[Your task]
Would you reproduce exactly, and only, the lines starting at the one with "The width and height of the screenshot is (832, 718)." and ending at the last line of the data, with both included? Leave the pictures out.
(Material provided Opens)
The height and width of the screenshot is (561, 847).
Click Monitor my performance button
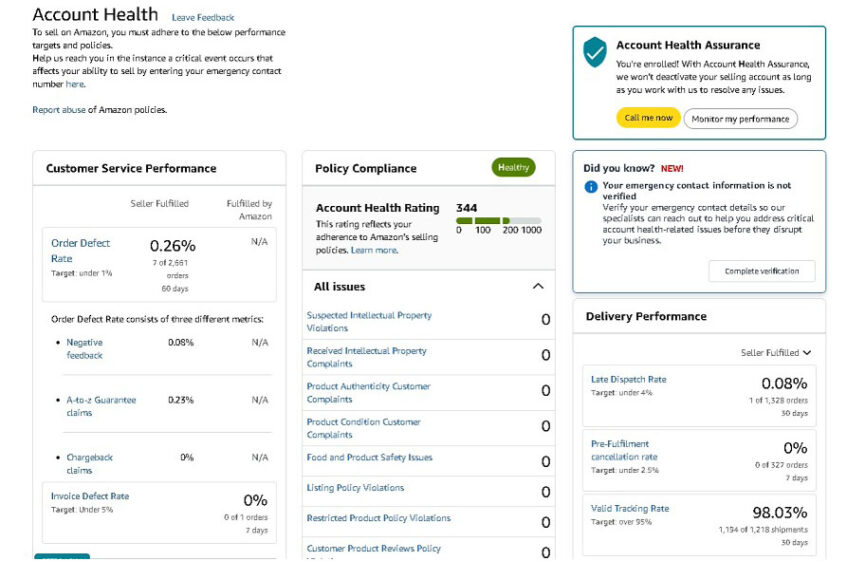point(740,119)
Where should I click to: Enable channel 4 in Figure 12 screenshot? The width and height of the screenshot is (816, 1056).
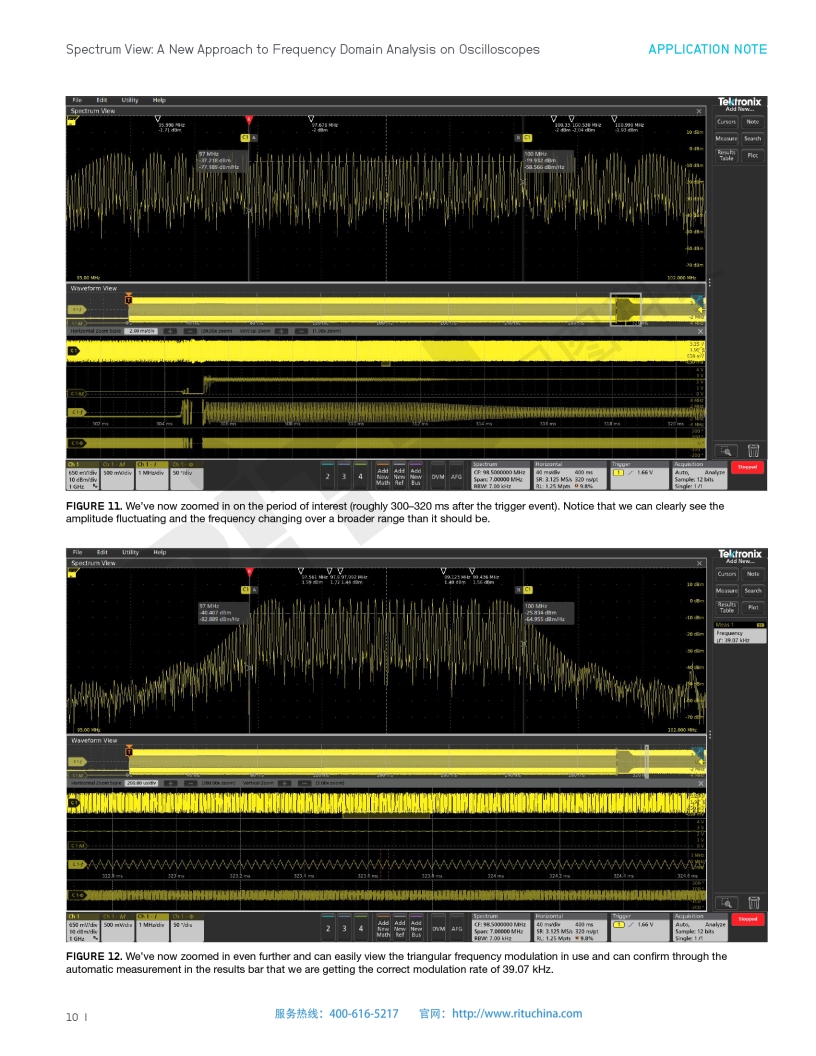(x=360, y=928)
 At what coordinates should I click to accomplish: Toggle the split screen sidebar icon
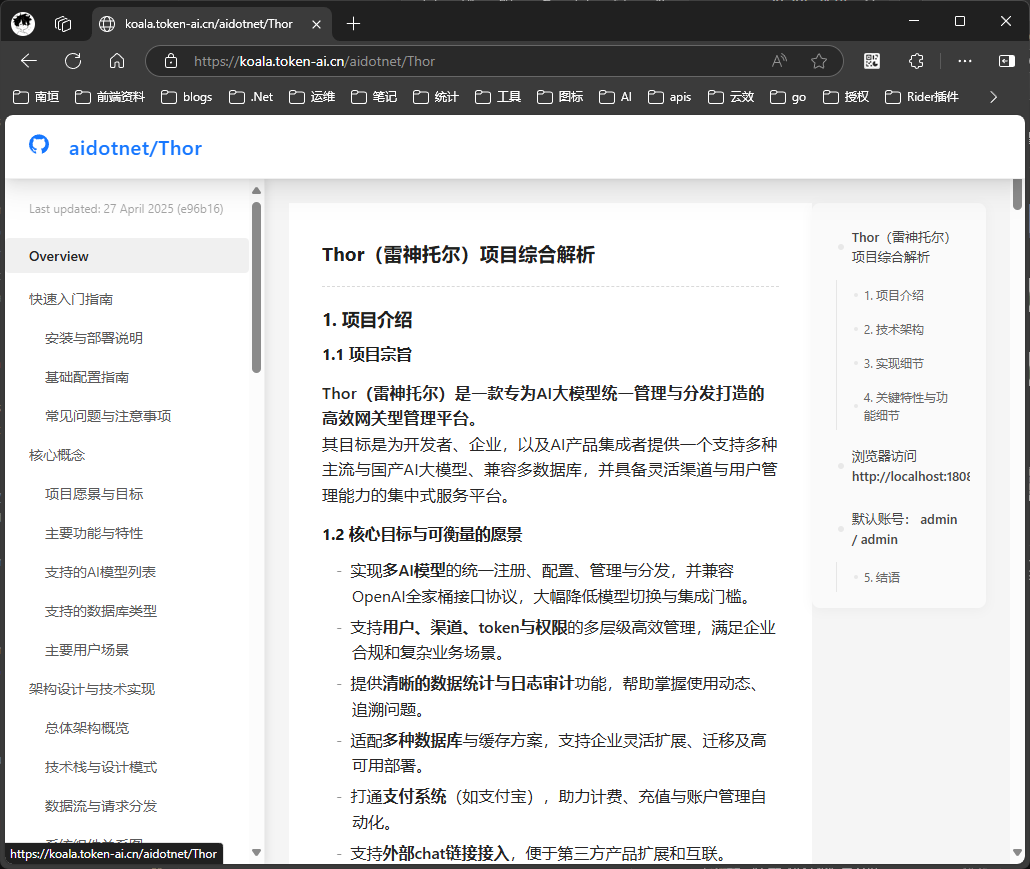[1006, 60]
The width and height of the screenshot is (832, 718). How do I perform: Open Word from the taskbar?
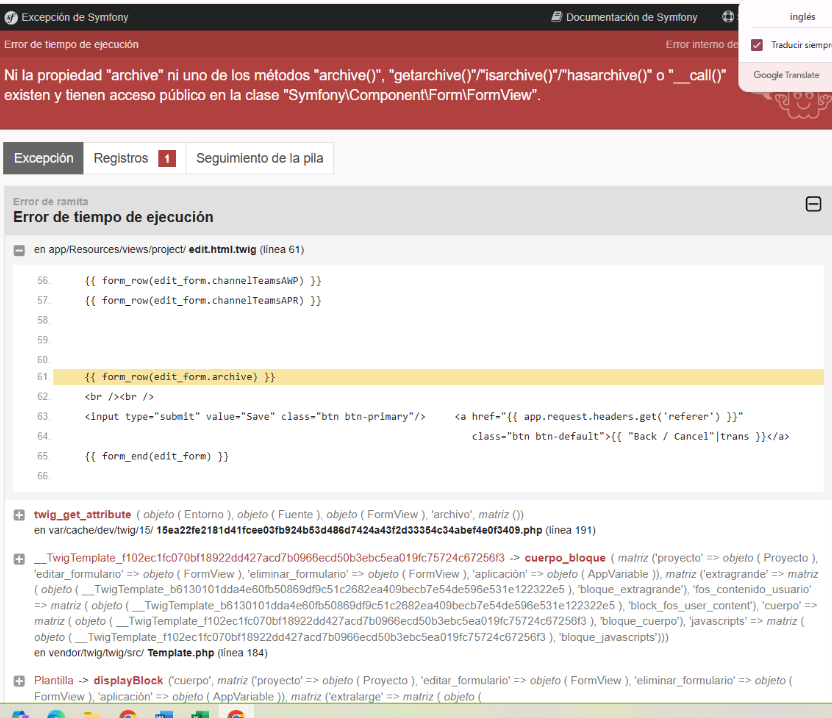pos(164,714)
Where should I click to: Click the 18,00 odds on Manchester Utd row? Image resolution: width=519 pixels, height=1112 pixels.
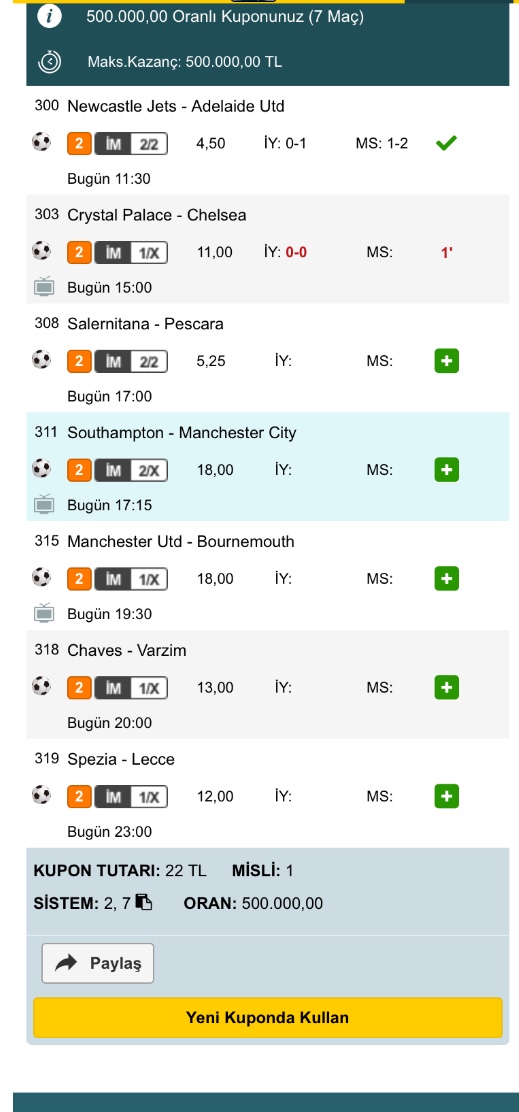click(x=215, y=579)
(Material provided Closes)
[Result]
The width and height of the screenshot is (832, 718). How do I perform: Open Word from the taskbar?
pos(164,714)
Where should I click to: Click the 18,00 odds on Manchester Utd row? Image resolution: width=519 pixels, height=1112 pixels.
click(x=215, y=579)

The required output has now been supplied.